[WORK REQUIRED]: Repeat verbatim every line of the material, beginning at the line that holds "594x521 pixels. At" and ending at its last line.

-------- PROVIDED RECORDS --------

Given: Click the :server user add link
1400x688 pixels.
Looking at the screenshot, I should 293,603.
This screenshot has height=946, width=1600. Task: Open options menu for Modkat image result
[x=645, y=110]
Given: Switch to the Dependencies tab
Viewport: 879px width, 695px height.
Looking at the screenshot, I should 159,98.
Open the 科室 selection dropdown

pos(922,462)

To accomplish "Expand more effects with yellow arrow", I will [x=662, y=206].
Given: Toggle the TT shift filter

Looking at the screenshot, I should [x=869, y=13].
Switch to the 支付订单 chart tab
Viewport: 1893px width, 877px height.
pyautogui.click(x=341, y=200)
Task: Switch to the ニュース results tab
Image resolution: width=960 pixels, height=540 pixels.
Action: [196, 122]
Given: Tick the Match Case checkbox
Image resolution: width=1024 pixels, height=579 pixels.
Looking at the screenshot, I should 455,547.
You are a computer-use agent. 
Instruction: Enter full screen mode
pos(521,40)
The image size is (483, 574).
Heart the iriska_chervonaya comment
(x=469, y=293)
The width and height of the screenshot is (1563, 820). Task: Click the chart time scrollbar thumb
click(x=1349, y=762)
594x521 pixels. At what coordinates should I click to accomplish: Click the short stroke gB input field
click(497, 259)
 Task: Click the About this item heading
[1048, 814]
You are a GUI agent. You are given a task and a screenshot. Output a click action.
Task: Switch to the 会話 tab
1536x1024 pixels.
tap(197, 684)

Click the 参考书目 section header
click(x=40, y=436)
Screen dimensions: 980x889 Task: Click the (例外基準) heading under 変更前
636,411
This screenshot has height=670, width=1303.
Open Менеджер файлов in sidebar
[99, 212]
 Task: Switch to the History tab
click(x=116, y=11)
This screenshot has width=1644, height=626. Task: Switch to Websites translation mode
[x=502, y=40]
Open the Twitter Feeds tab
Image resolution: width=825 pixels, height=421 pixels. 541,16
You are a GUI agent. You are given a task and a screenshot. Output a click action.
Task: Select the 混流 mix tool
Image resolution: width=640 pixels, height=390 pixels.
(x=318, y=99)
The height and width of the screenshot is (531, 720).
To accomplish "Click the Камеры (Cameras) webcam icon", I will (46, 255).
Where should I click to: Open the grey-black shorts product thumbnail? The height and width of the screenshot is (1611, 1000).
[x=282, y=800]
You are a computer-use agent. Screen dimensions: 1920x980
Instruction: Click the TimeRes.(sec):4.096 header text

--------

[RESPONSE FOR THIS EXERCISE]:
594x521 pixels. At what coordinates should I click to accomplish: Click the short stroke gB input field
click(497, 259)
 Task: Click the About this item heading
[1048, 814]
You are a GUI agent. You are given a task and a screenshot. Output a click action.
Task: Switch to the 会話 tab
1536x1024 pixels.
tap(197, 684)

Click the 参考书目 section header
click(x=40, y=436)
Screen dimensions: 980x889 Task: Click the (例外基準) heading under 変更前
636,411
This screenshot has height=670, width=1303.
Open Менеджер файлов in sidebar
[99, 212]
 Task: Switch to the History tab
click(x=116, y=11)
This screenshot has width=1644, height=626. Task: Switch to Websites translation mode
[x=502, y=40]
Open the Twitter Feeds tab
Image resolution: width=825 pixels, height=421 pixels. 541,16
You are a GUI agent. You are given a task and a screenshot. Output a click action.
Task: Select the 混流 mix tool
Image resolution: width=640 pixels, height=390 pixels.
(x=318, y=99)
The height and width of the screenshot is (531, 720).
To accomplish "Click the Камеры (Cameras) webcam icon", I will (46, 255).
Where should I click to: Open the grey-black shorts product thumbnail? The height and width of the screenshot is (1611, 1000).
[x=282, y=800]
You are a computer-use agent. Screen dimensions: 1920x980
Instruction: Click the TimeRes.(sec):4.096 header text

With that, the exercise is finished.